徐山已然准备出手,刚才饮了这杯苗家酒,自然也算得因果,不希望惨剧发生,但他刚站起来,耳中一动,就此停住。
“泼猴!找死?!”
夜空中一声爆喝传来,仿佛炸雷响起,那猴子已然一个筋斗从空中落下,正坐在一个苗家汉子头上,神色似乎一暗,看向声音来处,充满畏惧。
“龙展!喔!龙展!”
说这般久,其实只在几秒中之间,众人这才醒悟过来,不停有人欢呼,只见人群自动分开,一条大汉从中走来,身高不下徐山,皮肤黝黑,眼里闪耀着篝火之光,嘴角一丝微笑,仿佛山中之王归来。

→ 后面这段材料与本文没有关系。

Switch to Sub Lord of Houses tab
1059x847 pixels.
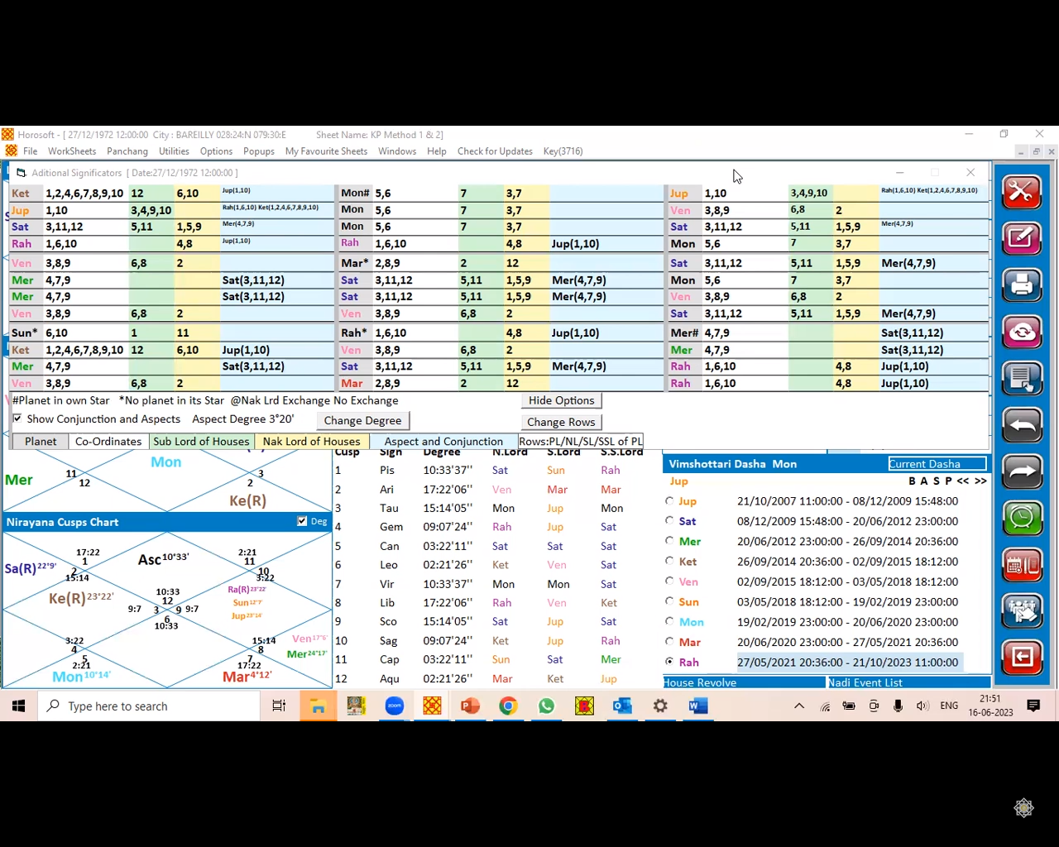coord(201,442)
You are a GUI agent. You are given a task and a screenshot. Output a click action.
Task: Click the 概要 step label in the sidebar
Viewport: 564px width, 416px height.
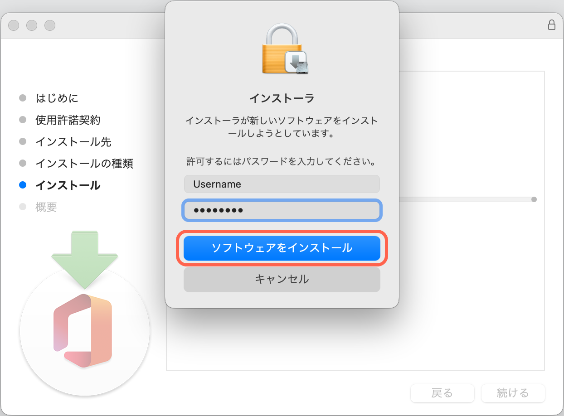[x=47, y=207]
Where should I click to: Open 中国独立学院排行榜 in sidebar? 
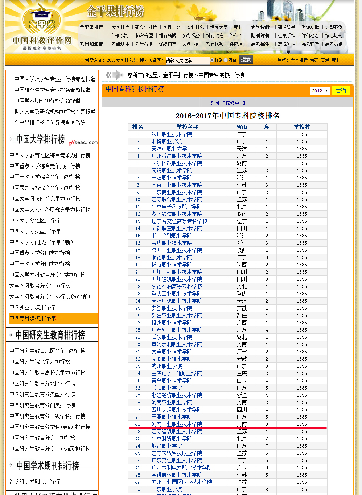click(32, 307)
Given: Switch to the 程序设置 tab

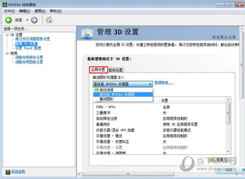Looking at the screenshot, I should click(x=116, y=70).
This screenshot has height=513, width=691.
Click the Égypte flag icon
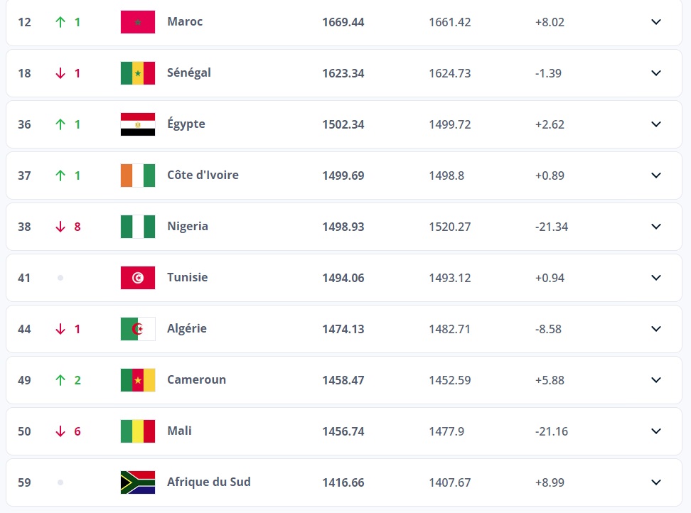point(138,124)
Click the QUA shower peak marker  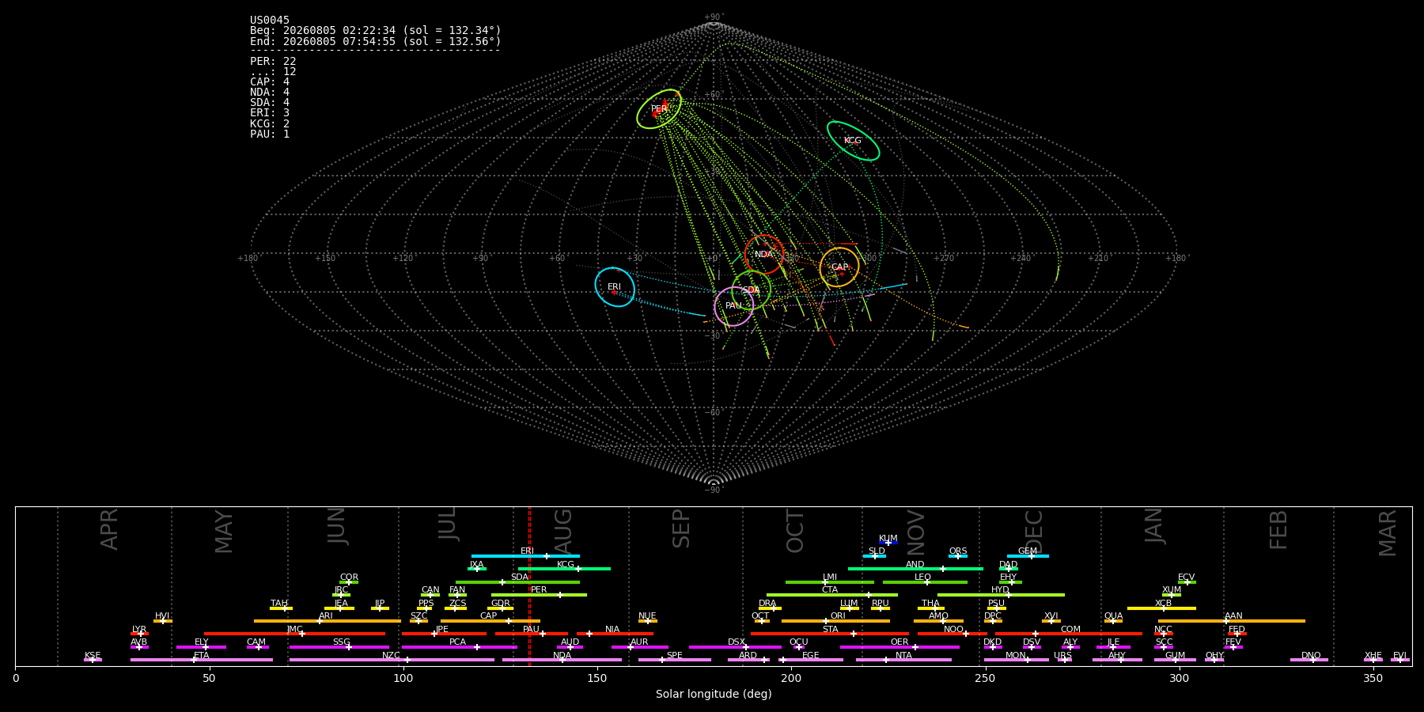coord(1113,621)
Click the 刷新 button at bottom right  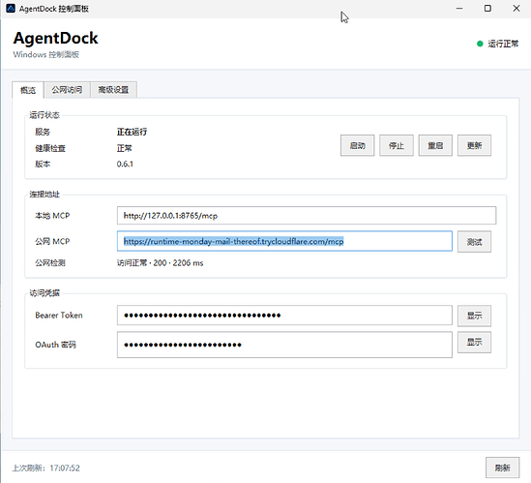click(x=502, y=468)
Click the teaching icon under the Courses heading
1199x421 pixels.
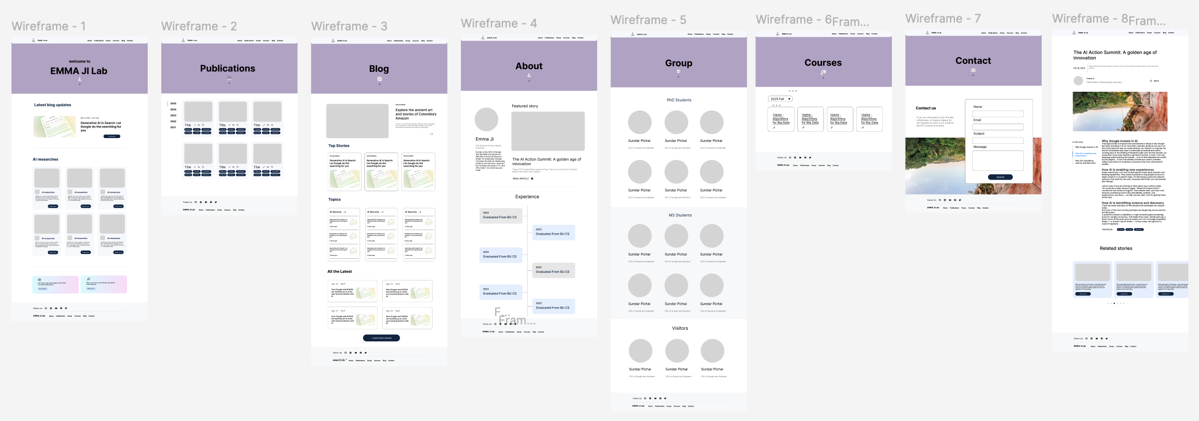coord(823,72)
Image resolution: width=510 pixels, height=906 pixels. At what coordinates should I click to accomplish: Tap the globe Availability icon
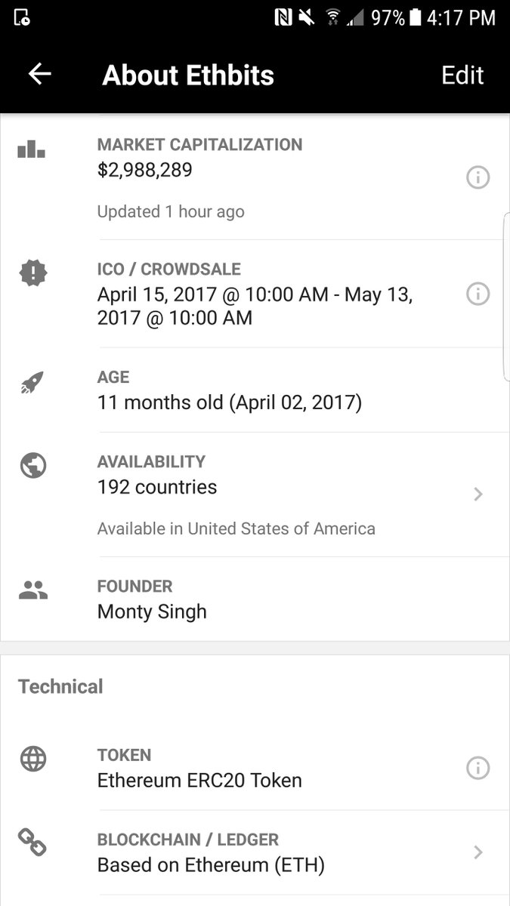click(x=33, y=465)
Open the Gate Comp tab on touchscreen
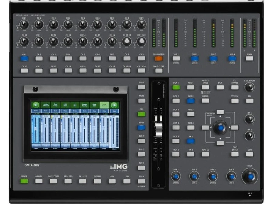 56,105
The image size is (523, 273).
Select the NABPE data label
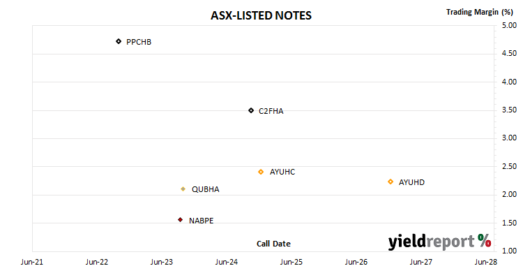201,221
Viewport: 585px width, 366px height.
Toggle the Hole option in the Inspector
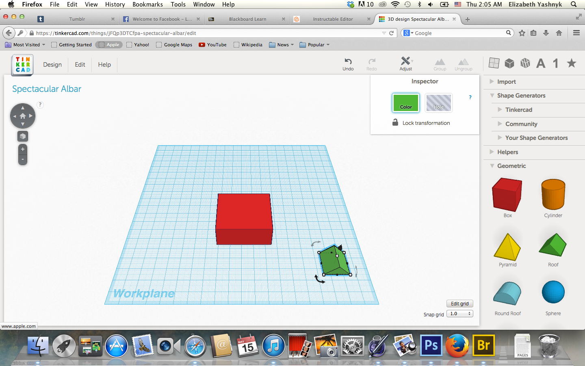tap(438, 103)
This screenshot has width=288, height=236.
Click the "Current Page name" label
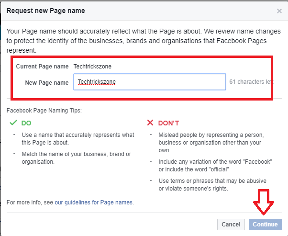[42, 66]
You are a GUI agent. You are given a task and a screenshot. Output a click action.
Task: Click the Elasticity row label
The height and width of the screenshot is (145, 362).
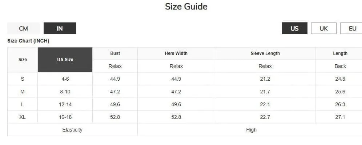[x=72, y=130]
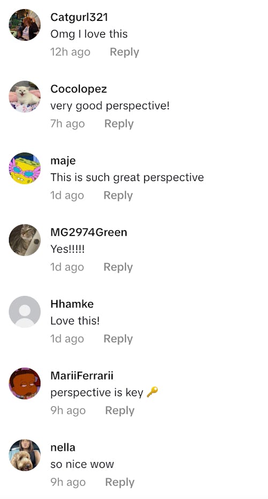Open Catgurl321's profile picture
The width and height of the screenshot is (268, 499).
click(25, 25)
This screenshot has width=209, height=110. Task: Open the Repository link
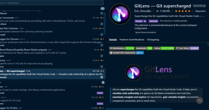[x=200, y=11]
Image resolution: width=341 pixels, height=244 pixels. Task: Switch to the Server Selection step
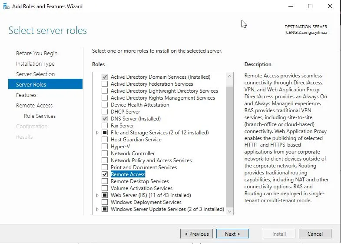(35, 74)
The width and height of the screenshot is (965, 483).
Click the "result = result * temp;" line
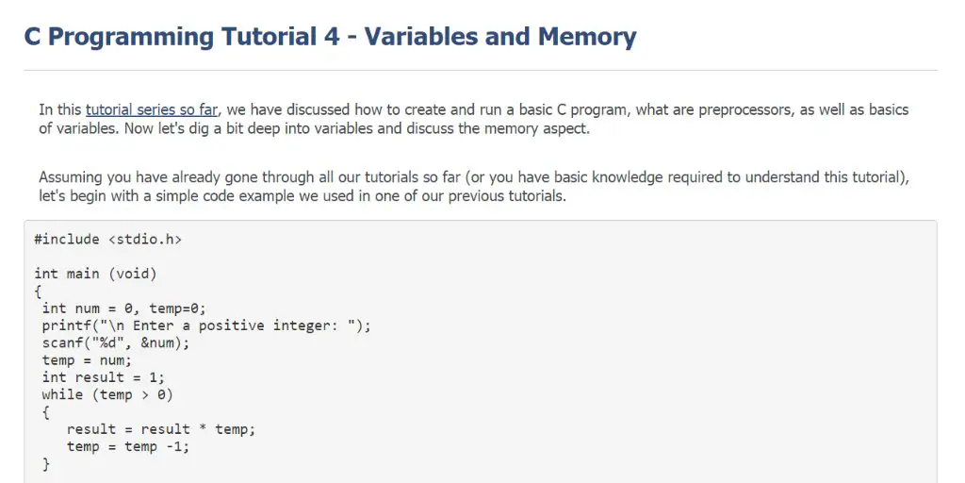pyautogui.click(x=160, y=429)
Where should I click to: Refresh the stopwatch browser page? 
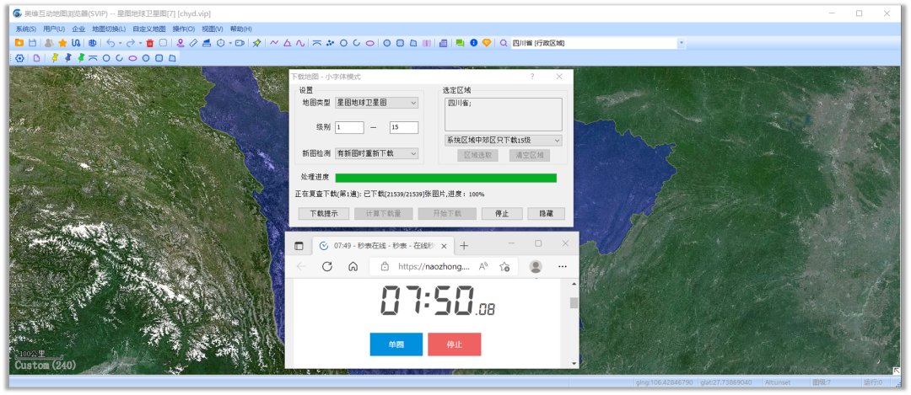[x=327, y=266]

一会猴子灰溜溜地爬回出场的栅栏处,那龙展与自己的族人开始环篝火跳舞,无数盛装的苗家美丽姑娘,一杯杯的美酒献到他面前,他全都一饮而下,豪迈大方。
张剑一脸后怕地回到这边席上,吞下一杯酒压惊,身畔斟酒姑娘却忘了给他斟酒,原是已两眼星星地看着龙展方向。
那龙展跳到酣处,大步踏到中心篝火边,那里挂着一只烤好了的羊,也不知是场里狂欢气氛,还是饮酒醉意,他却提起旁边一只尚未上架烤炙的生羊,一口咬下,嘴角不停,几番就吞下,血水顺嘴而流,他却仰天长笑,简直是项家霸王重生一般。
众人一时有些惊呆,瞬间又爆发出欢呼。
“看,这就是我苗家第一勇士!”老寨主也激动红了眼,自豪地向身边客人呼喊。
古元泉,徐山,皱起了眉头。
第一百三十章 巫墓传说()
徐山皱眉,是因为看到了龙展的双眼,要么火光太暗,要么别人也许不在意,但徐山熟悉,龙展瞳孔放得太大,漆黑,仿佛两道九幽深渊,与自己控制下的刘长征有相似之处。
他现在泥丸虚空脆弱,不堪受负,自不愿再用神识扫描龙展的异状,眼角余光发现古元泉似乎也有所查,于是安然坐罢,埋头桌上的美酒佳肴。
张剑是个洒脱人,一会就不再纠结刚才的遭遇,看徐山大快朵颐,主动叫姑娘斟酒,准备共饮。
他看那姑娘目不转睛地望向场中,起身用手在她玉脸面前摇晃,笑道:“黑夜给了我黑色的眼睛,我却用它寻找光明。”
这是顾城的诗,也不知他是否感慨龙展的双眼,还是调笑姑娘,徐山叹息,这一年,激流岛上的顾城,就要杀妻证道了罢。
一曲神猴鼓,一场勇士舞,篝火晚会气氛达到高潮,这边众人没再接上起初的话题,相互对饮,主客尽欢。
酒至酣时,古元泉起身离席,说不胜酒力,徐山看出他有心思,一会也起身告辞,却是猜测晚上可能会有事情发生,准备静观事变。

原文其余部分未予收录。